FoweyFowey’s quaintness remains intact despite the Victorian speculators’ terraces, the grand Fowey Hotel and a veritable palace called Fowey Hall, which crowd the steep hillside towards the open sea. Arthur Quiller-Couch (1863-1944) ‘discovered’ Fowey and in 1892 moved to the Haven, just beyond the little sandy sweep of Readymoney Cove. He did much to enhance the desirability of the town through his novels, which wereoften set in Fowey, and gradually it became the haunt of artistic people. In 1927 the actor-manager Gerald du Maurier bought a holiday hideaway called Ferryside in the tiny hamlet of Bodinnick which looks across to Fowey from the eastern side of the river. It was here his daughter Daphne wrote many of her novels, which are redolent of Fowey, its families and its surroundings. ‘When I first arrived at Ferryside,’ she wrote, ‘I would seize every opportunity to explore, to walk for miles – bluebells everywhere – or cross the ferry to Fowey, walk through the town, and so to the castle on the cliff above the harbour mouth. Soon I discovered with fascination the enchanted woods on Gribben headland … ‘ It was there that she found her ‘house of secrets’ in the hidden and deserted Menabilly, and eventually rented it from the Rashleigh family for thirty years. It became the setting for Rebecca: ‘Last night I dreamt I went to Manderley again … Time could not wreck the perfect symmetry of those walls, nor the site itself, a jewel in the hollow of a hand.’

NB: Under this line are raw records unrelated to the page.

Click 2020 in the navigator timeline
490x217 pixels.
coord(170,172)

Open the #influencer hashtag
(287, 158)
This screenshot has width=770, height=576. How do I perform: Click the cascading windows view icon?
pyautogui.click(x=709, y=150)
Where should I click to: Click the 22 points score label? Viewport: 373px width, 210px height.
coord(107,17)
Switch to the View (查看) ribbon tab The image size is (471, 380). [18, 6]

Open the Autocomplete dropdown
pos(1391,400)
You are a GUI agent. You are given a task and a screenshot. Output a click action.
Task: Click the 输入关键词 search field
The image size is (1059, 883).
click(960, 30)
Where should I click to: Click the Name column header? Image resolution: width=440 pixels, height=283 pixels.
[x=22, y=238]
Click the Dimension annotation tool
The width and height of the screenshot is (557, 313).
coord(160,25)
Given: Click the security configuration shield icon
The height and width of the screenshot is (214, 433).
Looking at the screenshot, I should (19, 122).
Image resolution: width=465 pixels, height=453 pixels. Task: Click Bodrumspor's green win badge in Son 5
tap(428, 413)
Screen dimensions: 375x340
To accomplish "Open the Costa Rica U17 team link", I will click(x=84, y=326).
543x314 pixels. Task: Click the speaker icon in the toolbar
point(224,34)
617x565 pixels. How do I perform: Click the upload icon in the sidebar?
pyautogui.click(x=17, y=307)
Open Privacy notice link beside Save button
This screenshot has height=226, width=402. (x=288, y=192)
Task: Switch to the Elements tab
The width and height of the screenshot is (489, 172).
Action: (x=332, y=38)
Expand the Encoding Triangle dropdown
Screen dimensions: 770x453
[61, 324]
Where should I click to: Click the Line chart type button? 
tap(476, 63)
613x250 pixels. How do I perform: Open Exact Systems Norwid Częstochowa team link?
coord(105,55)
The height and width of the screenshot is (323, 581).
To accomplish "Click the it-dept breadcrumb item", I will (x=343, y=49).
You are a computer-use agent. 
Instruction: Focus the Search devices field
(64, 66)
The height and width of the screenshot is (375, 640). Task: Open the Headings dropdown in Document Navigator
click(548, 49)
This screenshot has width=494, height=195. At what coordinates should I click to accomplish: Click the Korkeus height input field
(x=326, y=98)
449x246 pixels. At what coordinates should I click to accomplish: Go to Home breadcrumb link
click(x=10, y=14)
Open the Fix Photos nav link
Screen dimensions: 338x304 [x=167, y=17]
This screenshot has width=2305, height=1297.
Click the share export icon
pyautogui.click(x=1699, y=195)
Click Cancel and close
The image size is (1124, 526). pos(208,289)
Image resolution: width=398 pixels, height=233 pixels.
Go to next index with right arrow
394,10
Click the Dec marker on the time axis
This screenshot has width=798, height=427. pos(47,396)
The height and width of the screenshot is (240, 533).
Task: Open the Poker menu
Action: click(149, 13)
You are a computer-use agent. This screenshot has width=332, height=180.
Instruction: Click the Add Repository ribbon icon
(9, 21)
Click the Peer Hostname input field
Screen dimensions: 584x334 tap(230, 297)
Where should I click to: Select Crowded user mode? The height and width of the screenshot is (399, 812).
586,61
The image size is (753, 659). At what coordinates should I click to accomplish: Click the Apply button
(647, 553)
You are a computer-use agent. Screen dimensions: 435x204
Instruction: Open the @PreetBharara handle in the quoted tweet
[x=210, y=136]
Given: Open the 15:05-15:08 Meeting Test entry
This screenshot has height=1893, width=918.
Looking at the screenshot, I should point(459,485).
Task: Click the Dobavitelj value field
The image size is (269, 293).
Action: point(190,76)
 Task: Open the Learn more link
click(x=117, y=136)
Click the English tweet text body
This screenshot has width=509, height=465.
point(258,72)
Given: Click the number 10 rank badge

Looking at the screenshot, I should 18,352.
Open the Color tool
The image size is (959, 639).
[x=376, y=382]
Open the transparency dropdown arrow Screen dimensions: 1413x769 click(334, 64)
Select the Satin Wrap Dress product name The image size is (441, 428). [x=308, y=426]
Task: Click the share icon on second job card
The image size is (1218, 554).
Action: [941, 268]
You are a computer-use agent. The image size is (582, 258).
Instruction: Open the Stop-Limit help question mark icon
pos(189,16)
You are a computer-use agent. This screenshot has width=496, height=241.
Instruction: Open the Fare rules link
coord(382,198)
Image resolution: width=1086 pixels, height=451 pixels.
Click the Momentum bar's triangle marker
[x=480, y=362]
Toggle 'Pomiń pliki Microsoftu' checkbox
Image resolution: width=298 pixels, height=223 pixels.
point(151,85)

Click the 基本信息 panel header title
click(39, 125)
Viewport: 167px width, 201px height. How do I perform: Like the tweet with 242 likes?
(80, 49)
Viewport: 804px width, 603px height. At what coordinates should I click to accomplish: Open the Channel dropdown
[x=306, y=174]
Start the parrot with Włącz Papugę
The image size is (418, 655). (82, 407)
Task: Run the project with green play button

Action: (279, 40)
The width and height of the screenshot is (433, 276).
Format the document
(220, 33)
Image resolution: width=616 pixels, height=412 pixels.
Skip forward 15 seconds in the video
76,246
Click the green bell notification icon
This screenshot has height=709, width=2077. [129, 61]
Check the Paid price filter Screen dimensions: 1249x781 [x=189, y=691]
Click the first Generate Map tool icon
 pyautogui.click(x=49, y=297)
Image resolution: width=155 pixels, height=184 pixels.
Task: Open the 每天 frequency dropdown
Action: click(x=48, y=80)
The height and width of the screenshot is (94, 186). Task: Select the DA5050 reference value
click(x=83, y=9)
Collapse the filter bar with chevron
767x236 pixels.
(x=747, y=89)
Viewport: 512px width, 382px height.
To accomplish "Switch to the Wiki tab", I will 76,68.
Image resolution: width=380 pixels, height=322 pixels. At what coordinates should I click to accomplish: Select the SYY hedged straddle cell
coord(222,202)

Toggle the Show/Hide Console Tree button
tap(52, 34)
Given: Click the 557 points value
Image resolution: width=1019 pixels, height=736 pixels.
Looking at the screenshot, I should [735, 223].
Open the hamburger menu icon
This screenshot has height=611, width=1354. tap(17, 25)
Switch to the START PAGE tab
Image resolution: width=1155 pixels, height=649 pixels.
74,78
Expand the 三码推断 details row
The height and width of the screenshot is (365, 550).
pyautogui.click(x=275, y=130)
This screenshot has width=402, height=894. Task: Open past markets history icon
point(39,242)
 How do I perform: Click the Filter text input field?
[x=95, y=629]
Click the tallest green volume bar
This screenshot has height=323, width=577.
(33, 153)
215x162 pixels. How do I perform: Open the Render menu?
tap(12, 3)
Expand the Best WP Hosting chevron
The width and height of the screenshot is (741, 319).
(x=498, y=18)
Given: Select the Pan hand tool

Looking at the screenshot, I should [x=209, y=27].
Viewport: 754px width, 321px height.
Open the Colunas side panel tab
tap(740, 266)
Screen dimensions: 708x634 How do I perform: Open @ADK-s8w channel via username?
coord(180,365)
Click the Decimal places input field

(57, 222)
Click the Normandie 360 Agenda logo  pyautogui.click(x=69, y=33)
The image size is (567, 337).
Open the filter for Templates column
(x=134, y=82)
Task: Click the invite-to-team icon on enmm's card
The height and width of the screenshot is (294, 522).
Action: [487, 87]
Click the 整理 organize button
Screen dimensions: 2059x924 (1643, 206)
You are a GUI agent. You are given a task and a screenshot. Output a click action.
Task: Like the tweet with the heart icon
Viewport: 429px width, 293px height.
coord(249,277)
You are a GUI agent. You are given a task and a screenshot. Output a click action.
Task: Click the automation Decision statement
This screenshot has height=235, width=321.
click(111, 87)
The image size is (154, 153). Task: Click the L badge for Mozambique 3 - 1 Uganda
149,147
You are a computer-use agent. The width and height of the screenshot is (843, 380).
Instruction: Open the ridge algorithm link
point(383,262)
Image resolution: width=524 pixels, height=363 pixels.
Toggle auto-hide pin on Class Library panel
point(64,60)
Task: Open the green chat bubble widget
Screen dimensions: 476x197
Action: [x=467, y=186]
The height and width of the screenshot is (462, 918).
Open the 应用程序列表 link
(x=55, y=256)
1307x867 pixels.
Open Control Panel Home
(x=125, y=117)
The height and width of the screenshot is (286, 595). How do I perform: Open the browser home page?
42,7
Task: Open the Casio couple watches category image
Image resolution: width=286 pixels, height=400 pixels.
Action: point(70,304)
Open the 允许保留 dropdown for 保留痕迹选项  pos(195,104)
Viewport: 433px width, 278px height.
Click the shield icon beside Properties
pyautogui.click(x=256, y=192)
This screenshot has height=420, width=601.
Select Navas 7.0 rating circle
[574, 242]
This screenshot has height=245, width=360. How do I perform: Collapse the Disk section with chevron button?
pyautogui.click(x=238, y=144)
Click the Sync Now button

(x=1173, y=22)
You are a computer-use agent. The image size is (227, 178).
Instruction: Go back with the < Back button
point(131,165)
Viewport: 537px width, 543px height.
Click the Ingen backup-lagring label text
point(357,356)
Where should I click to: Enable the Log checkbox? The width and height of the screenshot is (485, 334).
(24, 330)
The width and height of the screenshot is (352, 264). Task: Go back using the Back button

Even without the presence of Fowey’s famous children, the headland landscape, the penny royal in the alley walls around the churchyard, the grassy tea garden terrace below the Fowey Hotel, which looks towards the grey roofs of the little town of Polruan across the water, and the lichen-encrusted woods around Readymoney Cove would captivate any romantic heart.